[EXTRACTED ENTRIES — start]
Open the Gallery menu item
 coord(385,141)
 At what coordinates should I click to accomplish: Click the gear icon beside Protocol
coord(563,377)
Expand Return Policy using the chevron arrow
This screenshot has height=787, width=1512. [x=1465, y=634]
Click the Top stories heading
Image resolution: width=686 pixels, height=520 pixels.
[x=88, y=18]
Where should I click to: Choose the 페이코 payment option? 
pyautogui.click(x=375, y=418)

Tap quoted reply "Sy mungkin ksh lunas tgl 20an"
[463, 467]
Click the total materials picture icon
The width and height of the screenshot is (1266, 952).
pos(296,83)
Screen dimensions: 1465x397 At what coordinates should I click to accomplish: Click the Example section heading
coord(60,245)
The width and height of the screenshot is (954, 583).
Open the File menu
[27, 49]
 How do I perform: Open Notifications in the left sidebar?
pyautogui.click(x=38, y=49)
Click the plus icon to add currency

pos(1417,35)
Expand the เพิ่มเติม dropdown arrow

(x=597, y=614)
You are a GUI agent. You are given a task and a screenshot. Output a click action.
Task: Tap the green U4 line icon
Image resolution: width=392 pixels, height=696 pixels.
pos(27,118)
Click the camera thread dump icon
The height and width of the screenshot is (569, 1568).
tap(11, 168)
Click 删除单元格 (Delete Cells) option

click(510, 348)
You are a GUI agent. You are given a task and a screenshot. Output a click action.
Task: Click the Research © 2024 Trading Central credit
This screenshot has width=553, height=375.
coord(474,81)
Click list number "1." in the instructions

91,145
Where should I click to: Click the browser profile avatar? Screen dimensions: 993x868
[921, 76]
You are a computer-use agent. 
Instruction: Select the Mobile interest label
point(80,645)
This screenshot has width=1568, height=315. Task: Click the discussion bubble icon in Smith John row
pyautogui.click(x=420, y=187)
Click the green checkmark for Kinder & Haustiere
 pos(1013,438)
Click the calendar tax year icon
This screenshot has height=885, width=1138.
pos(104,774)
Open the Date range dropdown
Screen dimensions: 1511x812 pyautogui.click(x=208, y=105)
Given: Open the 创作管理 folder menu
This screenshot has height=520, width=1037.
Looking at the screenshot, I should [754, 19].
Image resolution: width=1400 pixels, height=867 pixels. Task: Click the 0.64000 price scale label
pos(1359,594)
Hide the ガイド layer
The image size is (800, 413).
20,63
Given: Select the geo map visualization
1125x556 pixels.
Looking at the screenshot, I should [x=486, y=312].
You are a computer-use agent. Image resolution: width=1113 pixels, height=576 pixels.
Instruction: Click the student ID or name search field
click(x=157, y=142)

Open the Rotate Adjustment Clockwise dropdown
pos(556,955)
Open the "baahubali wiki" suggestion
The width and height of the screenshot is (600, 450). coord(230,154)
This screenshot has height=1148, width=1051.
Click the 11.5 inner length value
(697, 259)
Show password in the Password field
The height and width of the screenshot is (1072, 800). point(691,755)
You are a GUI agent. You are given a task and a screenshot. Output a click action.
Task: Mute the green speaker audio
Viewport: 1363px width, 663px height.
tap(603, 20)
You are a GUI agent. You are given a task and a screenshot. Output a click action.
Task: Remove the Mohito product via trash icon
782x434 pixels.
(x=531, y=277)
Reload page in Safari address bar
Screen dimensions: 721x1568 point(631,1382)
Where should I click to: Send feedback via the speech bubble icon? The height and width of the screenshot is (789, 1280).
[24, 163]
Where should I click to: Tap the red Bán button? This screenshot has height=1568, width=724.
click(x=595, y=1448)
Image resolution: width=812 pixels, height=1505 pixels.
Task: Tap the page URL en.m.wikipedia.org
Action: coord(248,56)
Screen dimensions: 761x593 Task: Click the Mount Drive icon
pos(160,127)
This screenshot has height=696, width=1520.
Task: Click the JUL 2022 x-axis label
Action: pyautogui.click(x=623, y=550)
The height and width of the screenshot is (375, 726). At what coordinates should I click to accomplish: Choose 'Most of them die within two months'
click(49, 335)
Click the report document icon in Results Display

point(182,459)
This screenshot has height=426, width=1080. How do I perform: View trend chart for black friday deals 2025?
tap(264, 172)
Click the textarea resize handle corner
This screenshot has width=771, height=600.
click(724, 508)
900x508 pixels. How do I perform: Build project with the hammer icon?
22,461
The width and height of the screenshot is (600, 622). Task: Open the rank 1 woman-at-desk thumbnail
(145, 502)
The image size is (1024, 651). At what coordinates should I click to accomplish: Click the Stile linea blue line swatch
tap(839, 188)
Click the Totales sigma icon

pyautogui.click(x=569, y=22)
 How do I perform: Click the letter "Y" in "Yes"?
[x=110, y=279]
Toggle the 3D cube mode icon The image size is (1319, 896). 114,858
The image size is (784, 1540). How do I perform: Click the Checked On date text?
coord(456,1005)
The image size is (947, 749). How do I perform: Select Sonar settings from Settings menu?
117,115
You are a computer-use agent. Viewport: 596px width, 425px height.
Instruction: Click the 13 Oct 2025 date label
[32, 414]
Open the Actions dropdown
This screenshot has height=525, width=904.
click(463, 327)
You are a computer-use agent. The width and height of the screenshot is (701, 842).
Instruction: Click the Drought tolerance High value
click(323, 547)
[EXTRACTED ENTRIES — finish]
◆ TASK INSTRUCTIONS
Return exactly what appears in the records from the line with "This screenshot has height=426, width=1080." through the final line, and nothing else.

◆ EXERCISE OUTPUT
This screenshot has height=426, width=1080. How do I perform: View trend chart for black friday deals 2025?
tap(264, 172)
Click the textarea resize handle corner
This screenshot has width=771, height=600.
click(724, 508)
900x508 pixels. How do I perform: Build project with the hammer icon?
22,461
The width and height of the screenshot is (600, 622). Task: Open the rank 1 woman-at-desk thumbnail
(145, 502)
The image size is (1024, 651). At what coordinates should I click to accomplish: Click the Stile linea blue line swatch
tap(839, 188)
Click the Totales sigma icon

pyautogui.click(x=569, y=22)
 How do I perform: Click the letter "Y" in "Yes"?
[x=110, y=279]
Toggle the 3D cube mode icon The image size is (1319, 896). 114,858
The image size is (784, 1540). How do I perform: Click the Checked On date text?
coord(456,1005)
The image size is (947, 749). How do I perform: Select Sonar settings from Settings menu?
117,115
You are a computer-use agent. Viewport: 596px width, 425px height.
Instruction: Click the 13 Oct 2025 date label
[32, 414]
Open the Actions dropdown
This screenshot has height=525, width=904.
click(463, 327)
You are a computer-use agent. The width and height of the screenshot is (701, 842).
Instruction: Click the Drought tolerance High value
click(323, 547)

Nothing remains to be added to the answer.